Certa vez, ouvi do expositor
espírita Geraldo Guimarães algo muito interessante em relação a uniões felizes:
– Quem disse que o cônjuge que ora nos faz tão feliz é um amor de vidas
passadas que reencontramos nessa encarnação? E se for alguém que simplesmente
cruzou o nosso caminho na atual existência e, por afinidade de ideais e temperamento,
hoje está conosco sob os auspícios da Providência Divina, que viu com bons
olhos a aproximação e concluiu que seria uma boa experiência para ambos? Um
grande amor, portanto, não precisa estar vinculado a compromissos passados.
Pode estar começando agora.
Dá-se o mesmo em relação a
tragédias como as de Brumadinho. Pode ser que tenha sido algo relacionado a
resgates pretéritos. Ou então, a tragédia simplesmente aconteceu por
incompetência, descaso, ganância e, aí sim, gerou um débito que os responsáveis
resgatarão futuramente e que não temos como avaliar quando e como será.
Remetamos às desgraças pelas
quais a humanidade já passou. Escravidão, Cruzadas, Santa Inquisição, I e II
Guerra Mundial. Será que todas tinham de acontecer para as vítimas saldarem
dívidas de vidas passadas? Ou aconteceram porque o ser humano ainda é essa
coisa tosca que se pauta no desamor para construir a História com fatos
lamentáveis?
Se tivermos uma atitude mais cidadã e combativa, se votarmos
melhor e nos pautarmos pelo amor e o respeito ao próximo, esse mundo será um
lugar bom para todos. Isso inclui mais segurança em barragens, rios dragados,
boates sinalizadas e equipadas, profissionais mais bem pagos e treinados,
justiça ágil e eficiente para todos, crescimento ecologicamente sustentável,
política livre de vícios morais, saúde e educação de qualidade para todos etc.

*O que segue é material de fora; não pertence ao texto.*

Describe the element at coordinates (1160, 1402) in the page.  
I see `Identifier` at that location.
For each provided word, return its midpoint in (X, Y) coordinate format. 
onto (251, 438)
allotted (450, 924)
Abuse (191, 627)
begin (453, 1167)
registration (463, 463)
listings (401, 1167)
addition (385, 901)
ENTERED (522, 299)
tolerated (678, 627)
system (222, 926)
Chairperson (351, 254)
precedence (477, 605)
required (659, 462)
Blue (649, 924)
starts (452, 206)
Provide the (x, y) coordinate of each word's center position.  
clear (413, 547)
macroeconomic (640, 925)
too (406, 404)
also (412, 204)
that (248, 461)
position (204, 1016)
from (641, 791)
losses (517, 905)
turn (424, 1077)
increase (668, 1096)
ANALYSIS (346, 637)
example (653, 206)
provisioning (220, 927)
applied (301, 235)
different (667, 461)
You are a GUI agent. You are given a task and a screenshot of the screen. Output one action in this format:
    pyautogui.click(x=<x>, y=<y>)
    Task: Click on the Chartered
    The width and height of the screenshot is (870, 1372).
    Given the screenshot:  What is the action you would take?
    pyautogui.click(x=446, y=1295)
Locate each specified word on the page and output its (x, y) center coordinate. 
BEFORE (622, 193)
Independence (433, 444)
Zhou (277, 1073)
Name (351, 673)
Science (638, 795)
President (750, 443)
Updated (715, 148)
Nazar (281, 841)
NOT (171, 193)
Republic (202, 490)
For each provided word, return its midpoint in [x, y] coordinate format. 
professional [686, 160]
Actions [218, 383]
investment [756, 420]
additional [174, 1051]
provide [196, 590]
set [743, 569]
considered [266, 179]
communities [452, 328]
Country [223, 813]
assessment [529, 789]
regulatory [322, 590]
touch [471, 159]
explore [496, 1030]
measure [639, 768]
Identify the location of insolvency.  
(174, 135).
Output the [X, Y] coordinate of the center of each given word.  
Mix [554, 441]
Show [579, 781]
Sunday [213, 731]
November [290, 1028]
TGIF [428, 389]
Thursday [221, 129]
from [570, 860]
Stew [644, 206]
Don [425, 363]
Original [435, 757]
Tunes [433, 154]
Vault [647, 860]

E também solidariedade e empatia quando o assunto é lidar com a dor do próximo.
Tragédias acontecem. Não estamos livres delas. No entanto,
acho preferível que elas ocorram sem a colaboração da irresponsabilidade de
certos indivíduos. E quando acontecerem, enfatizo, não compete aos espíritas
avaliar se houve ou não resgate coletivo. Compete-nos, sim, entre outras
coisas, lutarmos para que fatos como os de Brumadinho não mais advenham. Isso
significa amor ao planeta que nos abriga, ao país e ao próximo, algo que Jesus
pregou há mais de 2.000 anos e que o Espiritismo tão bem resgata.